All in a day’s circus
I had Covid in October of 2020. I’m celebrating my 1-year anniversary this month.
I never got over covid. I wasn’t ever hospitalized, though I was pretty out of it from the beginning. Mostly dizzy. Very, very dizzy. That’s what I remember most. And then I just never got better. Other things just kept coming. One after the other.
Long-haul (or post) covid comes with a number of possible side-effects. I have at least two dozen, however they all fall under one of three categories.
First, blood clots (which is probably the cause of the next two – my doctors tell me this is a vascular disorder.) Blood thinners keep those under control for me, so they’re not a current issue.
Second, neural (brain) swelling – which causes symptoms similar to a stroke victim and took away my ability to keep writing my novels (and why I’ll make a blanket apology about the writing here. It’s actually an exercise assigned to me by one of my therapists. So thanks for your patience.)

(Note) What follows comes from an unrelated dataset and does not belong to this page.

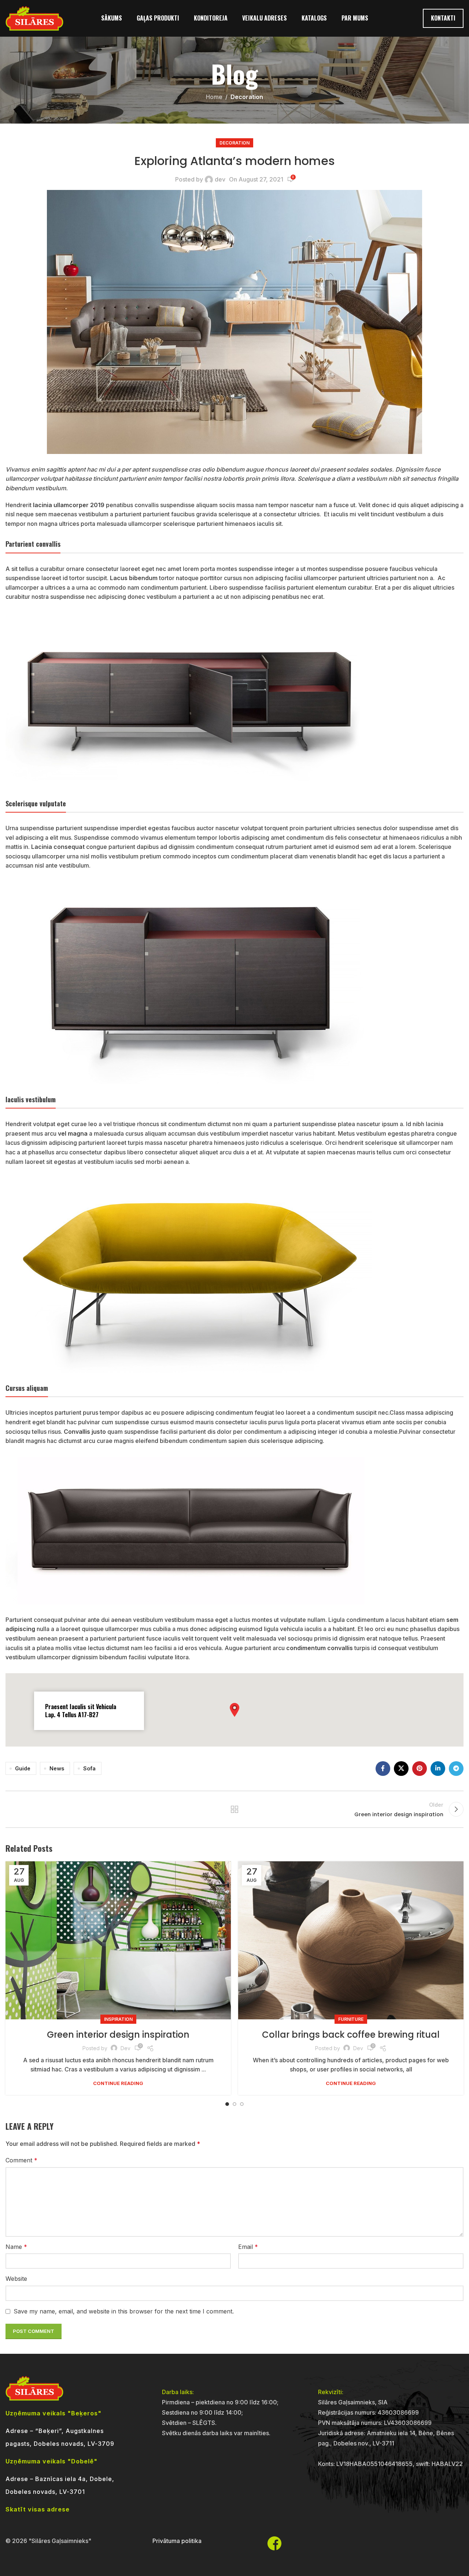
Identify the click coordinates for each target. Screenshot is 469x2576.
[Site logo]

And finally – the circus of all problems – dysautonomia (or autonomic disorder.) If you don’t know what that is: when you make a fist you are making a voluntary movement. When you shiver from the cold, that is an involuntary (or autonomic) movement. When you blink – voluntary. When your eyes water, involuntary. When you have autonomic dysfunction, the sky’s the limit with what can go wrong – because a circus master is now in control of all the things you can’t control.
Following are a few stories that sum up my current world.
SIT DOWN PLEASE
I’ve noticed I start to feel anxiety when I see people standing. I start looking for a place for them to sit, and if there isn’t something nearby, the anxiety notches up a bit and I wonder how far away they are from a seat, until I remember that I’m the one with the problem. Most people can stand, and walk, for long periods of time. After a year of lacking that ability, it’s a bizarre concept.
It’s not that I can’t stand. Or walk. I just can’t do it for very long. Three minutes is safe. Five is usually okay. Six is risking it. Anything past that will fail without question.
By fail I mean I will go into…(I’m pausing here because…words…) (two minutes have passed and the word hasn’t come. Good thing I’m not standing, lol. I’m off to look it up.) A FLARE. (That’s the word. Dang it. A simple one.) Anyway, I’ll flare if I am in an upright position for longer than six minutes. Sometimes just four. Or sometimes if I do something wild like try to make my bed (it usually just takes one good tug on the sheets) or bend over to pick up something off the ground.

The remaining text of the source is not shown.